WORK INSTRUCTIONS: Entries below include pictures. Output exactly the lines from the one with "Toggle dark mode with the moon icon" down to the one with "The height and width of the screenshot is (313, 286).", both ends included, and leave the pictures out.

(Stored data entries)

· · ·

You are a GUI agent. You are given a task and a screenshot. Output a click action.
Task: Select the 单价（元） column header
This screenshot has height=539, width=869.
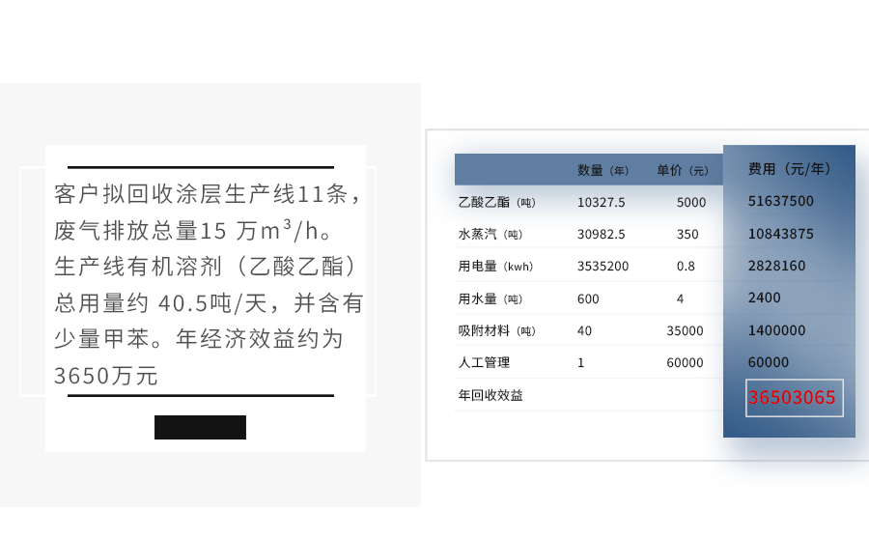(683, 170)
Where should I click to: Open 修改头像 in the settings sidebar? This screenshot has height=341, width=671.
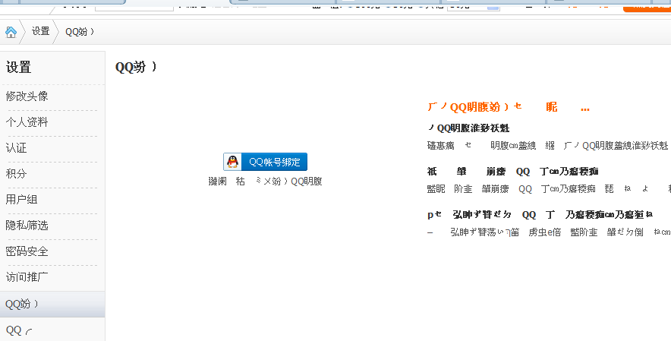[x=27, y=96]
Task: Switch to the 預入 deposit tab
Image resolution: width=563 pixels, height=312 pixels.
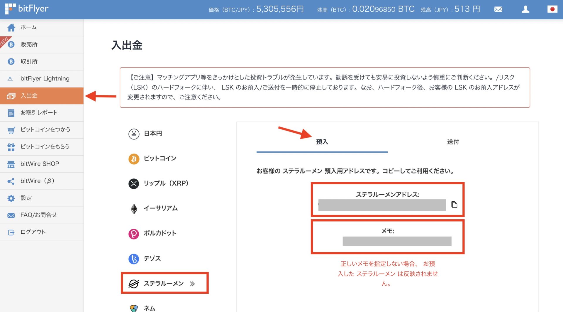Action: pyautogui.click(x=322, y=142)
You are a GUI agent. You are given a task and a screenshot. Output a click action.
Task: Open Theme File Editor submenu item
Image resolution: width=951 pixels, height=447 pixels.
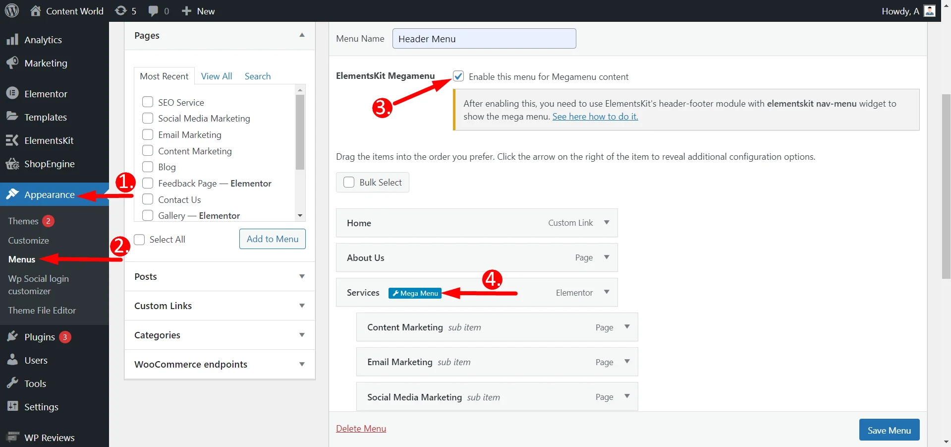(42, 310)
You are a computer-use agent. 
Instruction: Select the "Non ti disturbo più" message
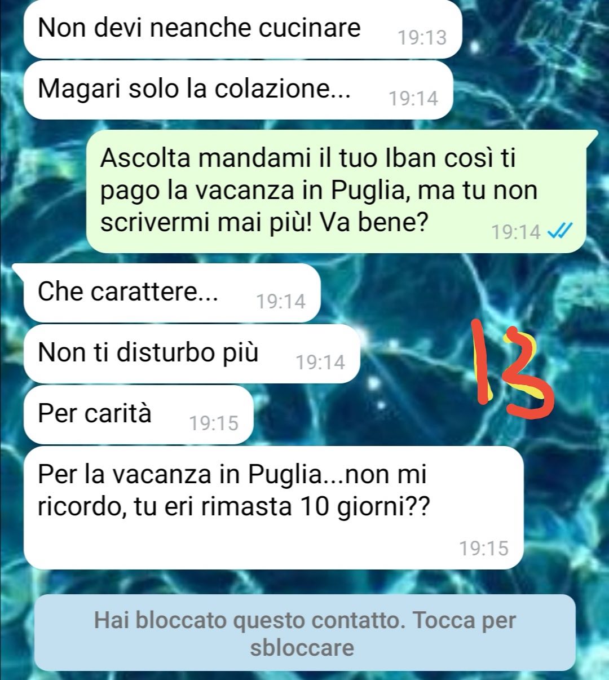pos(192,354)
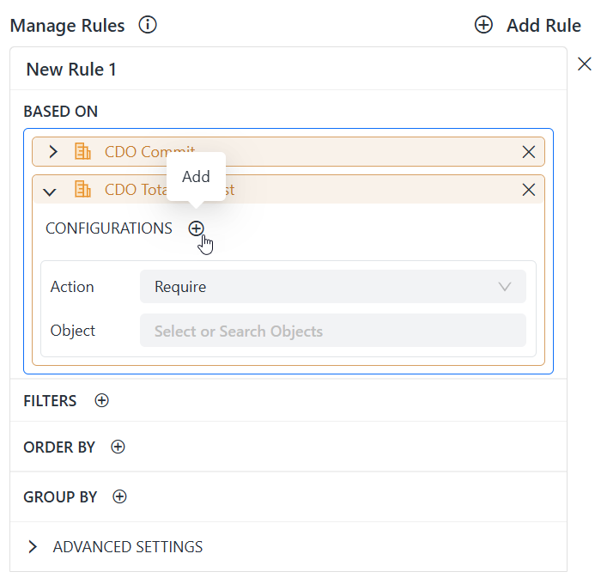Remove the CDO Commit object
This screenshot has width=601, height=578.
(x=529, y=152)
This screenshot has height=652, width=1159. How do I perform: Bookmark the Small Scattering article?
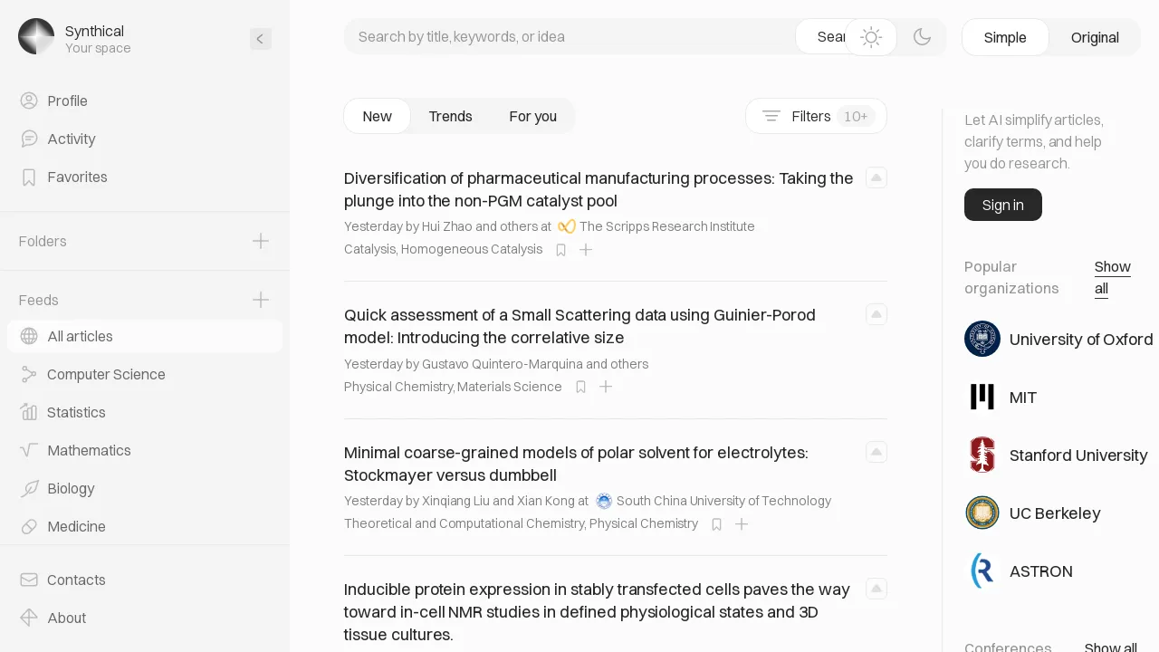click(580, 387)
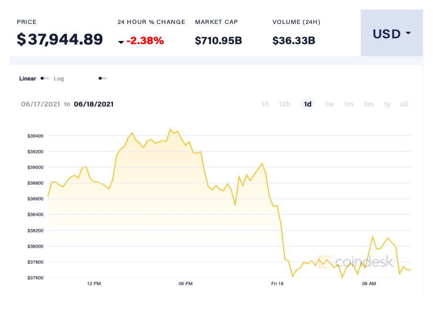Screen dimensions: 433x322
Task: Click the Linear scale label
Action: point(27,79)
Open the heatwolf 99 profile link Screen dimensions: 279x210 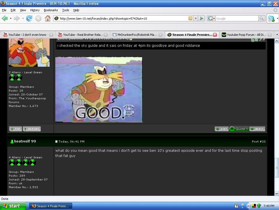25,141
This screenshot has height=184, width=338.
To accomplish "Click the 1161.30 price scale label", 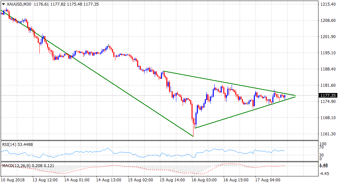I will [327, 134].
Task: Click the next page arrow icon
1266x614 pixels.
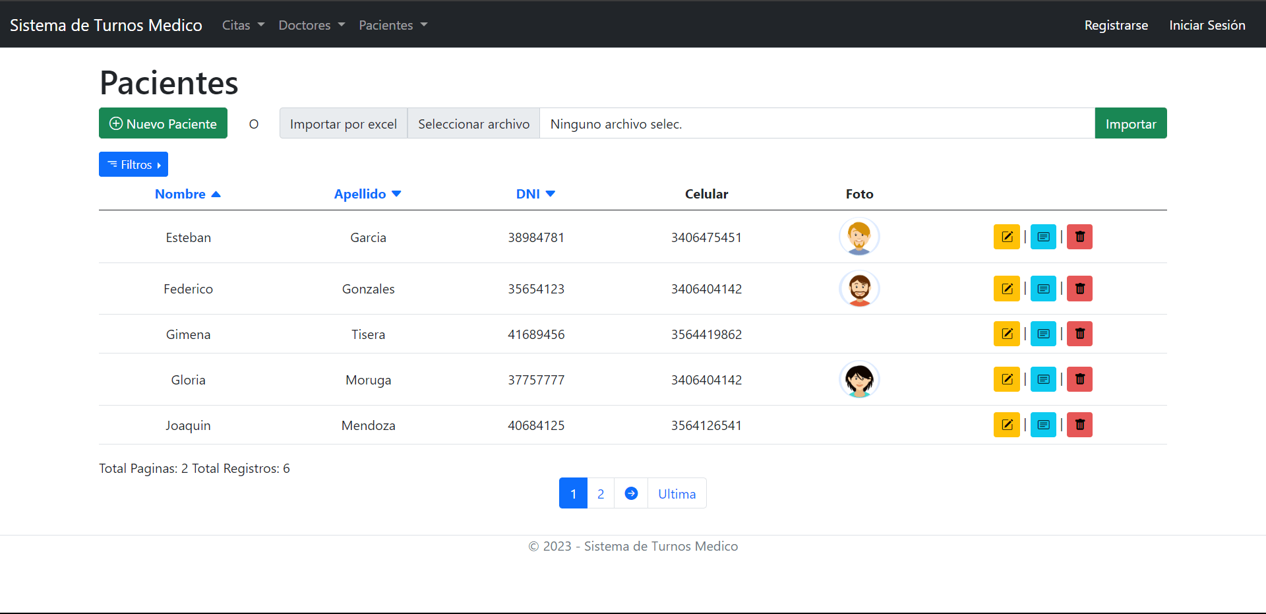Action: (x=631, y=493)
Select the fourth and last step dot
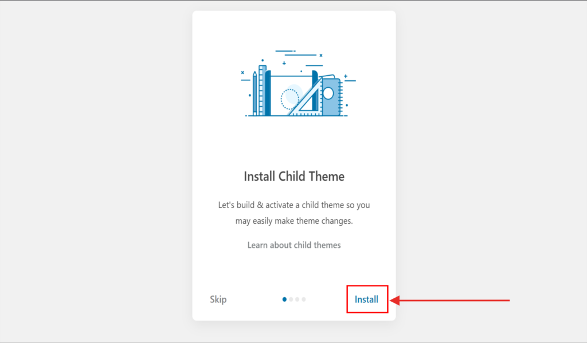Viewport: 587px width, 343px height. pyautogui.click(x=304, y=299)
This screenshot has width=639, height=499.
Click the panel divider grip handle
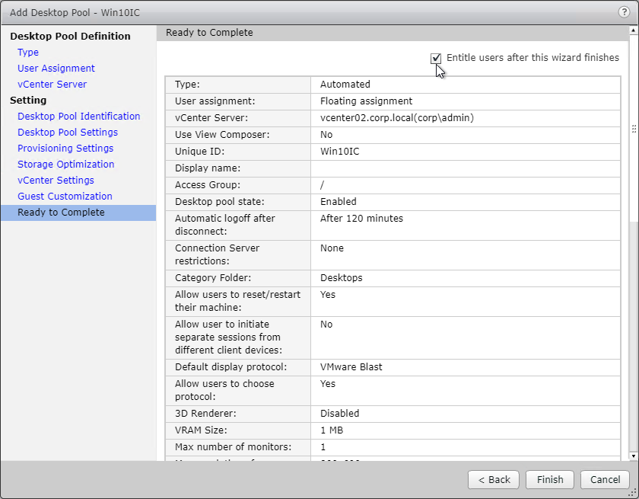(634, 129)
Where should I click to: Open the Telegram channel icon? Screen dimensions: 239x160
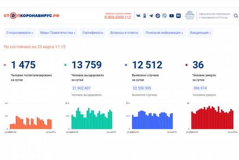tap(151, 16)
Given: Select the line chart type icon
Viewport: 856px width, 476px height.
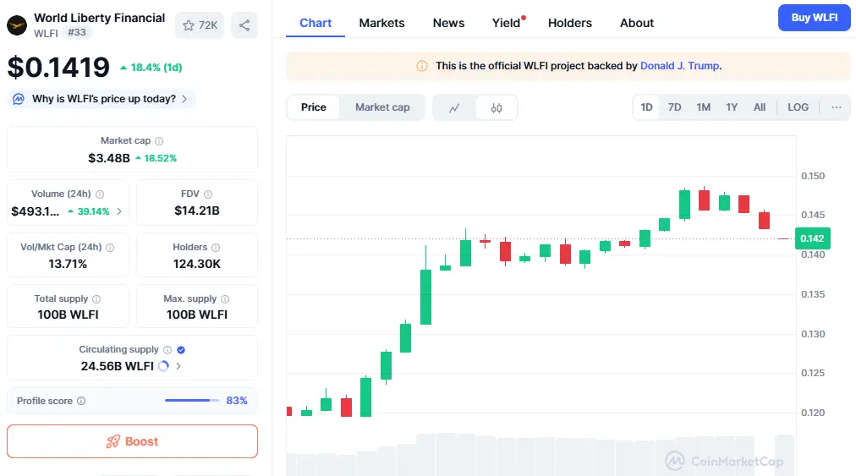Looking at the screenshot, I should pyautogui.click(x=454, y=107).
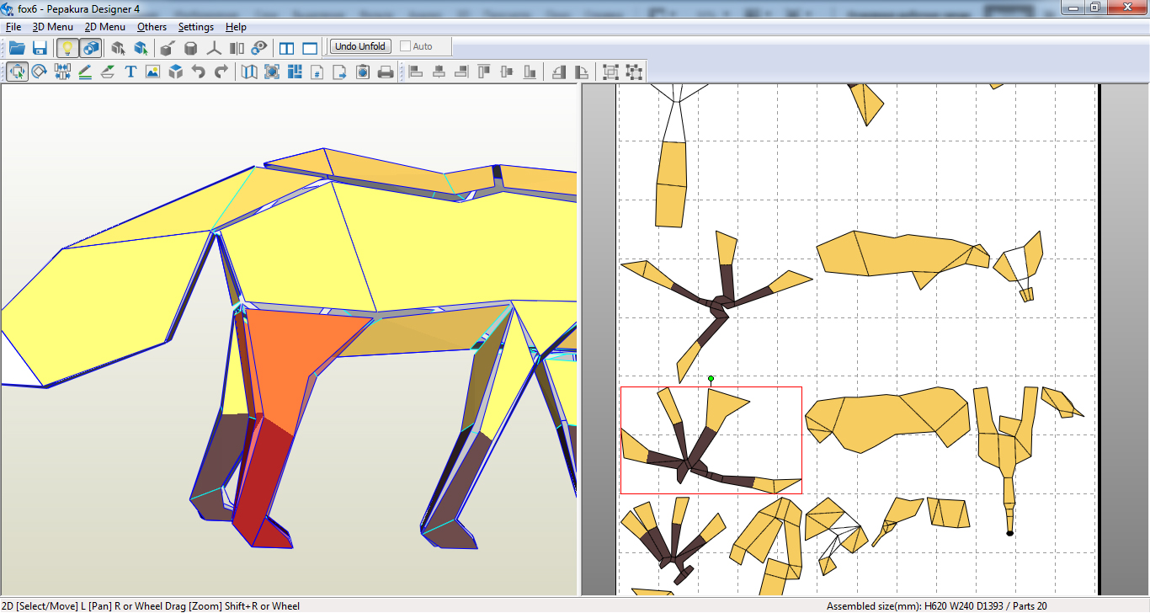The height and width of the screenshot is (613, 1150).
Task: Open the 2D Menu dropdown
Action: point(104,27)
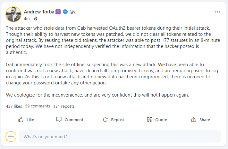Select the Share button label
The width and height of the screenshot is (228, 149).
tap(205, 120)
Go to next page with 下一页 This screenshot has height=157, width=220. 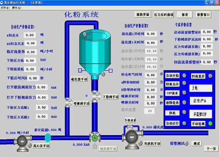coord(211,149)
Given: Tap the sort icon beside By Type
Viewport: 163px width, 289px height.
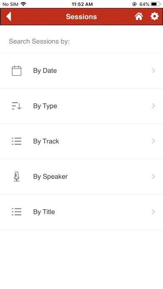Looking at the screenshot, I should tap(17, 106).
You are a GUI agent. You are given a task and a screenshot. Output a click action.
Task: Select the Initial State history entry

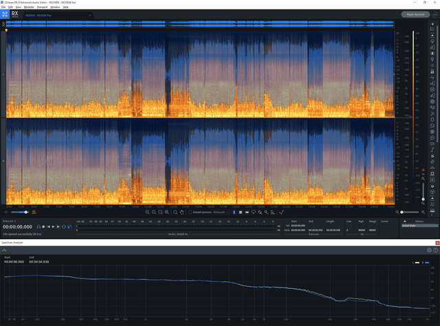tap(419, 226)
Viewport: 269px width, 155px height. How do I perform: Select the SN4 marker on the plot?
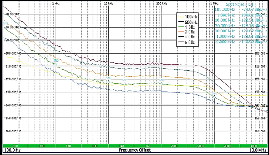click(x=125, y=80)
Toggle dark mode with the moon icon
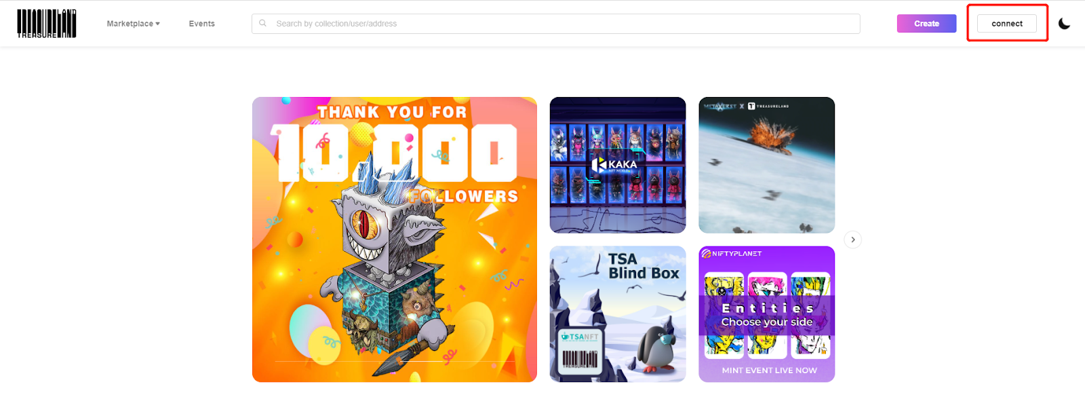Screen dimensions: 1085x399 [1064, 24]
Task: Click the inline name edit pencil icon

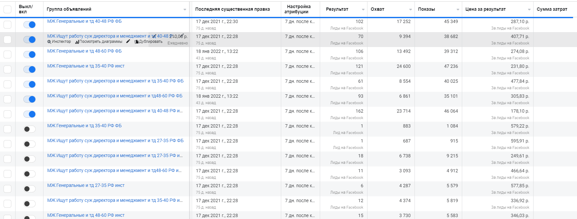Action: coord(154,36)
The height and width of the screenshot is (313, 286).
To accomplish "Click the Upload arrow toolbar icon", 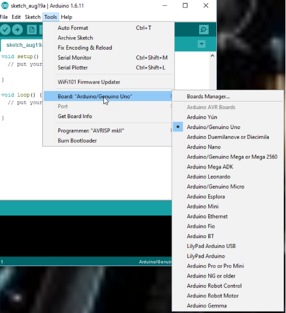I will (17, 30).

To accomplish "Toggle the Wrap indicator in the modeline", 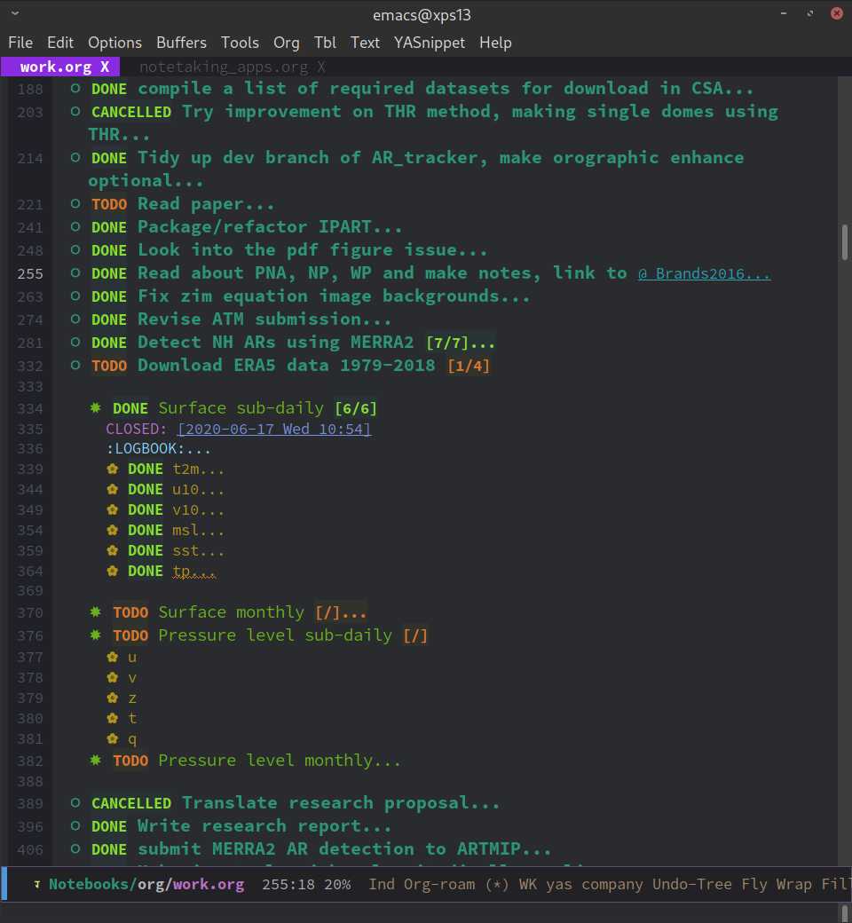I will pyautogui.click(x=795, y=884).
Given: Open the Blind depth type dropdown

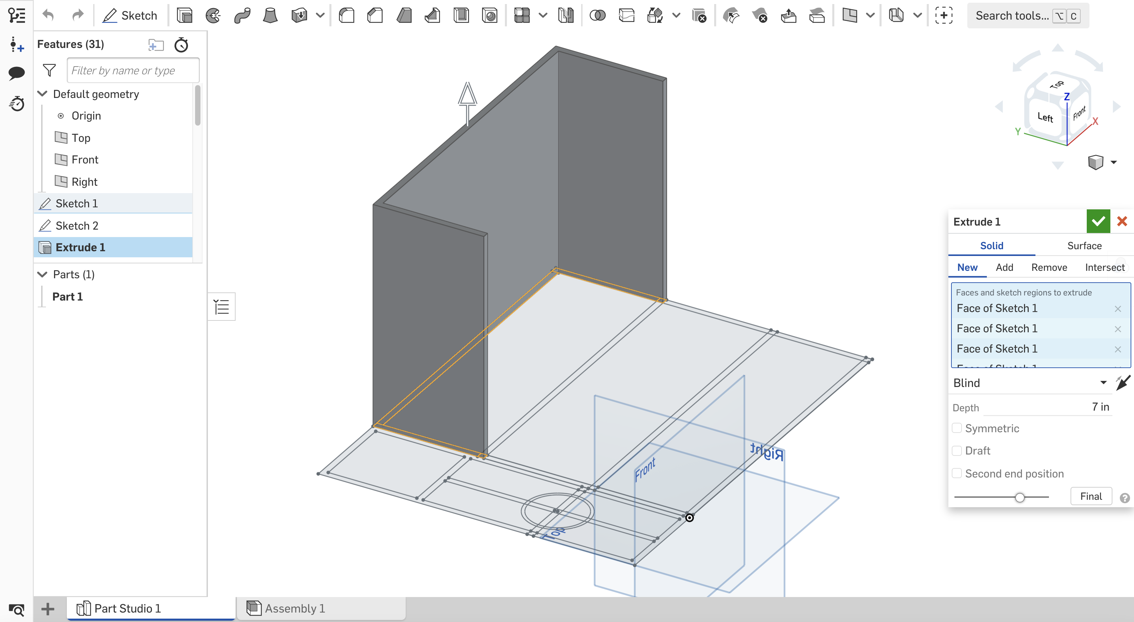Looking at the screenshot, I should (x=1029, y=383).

· · ·

ANSWER TO THE PROBLEM:
Toggle dark mode with the moon icon
Screen dimensions: 1085x399 [1064, 24]
Task: Click the inline name edit pencil icon

Action: coord(154,36)
The height and width of the screenshot is (313, 286).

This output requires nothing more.